** Start **

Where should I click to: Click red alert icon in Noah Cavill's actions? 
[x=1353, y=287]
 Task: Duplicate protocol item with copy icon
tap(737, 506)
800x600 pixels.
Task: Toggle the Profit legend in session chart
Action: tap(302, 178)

** End **

### Task requirements
Rewrite all the items above, substituting "symbol" for every "icon" and changing nothing else.

### In response
Where should I click to: Click red alert symbol in Noah Cavill's actions? 
[x=1353, y=287]
 Task: Duplicate protocol item with copy symbol
tap(737, 506)
800x600 pixels.
Task: Toggle the Profit legend in session chart
Action: tap(302, 178)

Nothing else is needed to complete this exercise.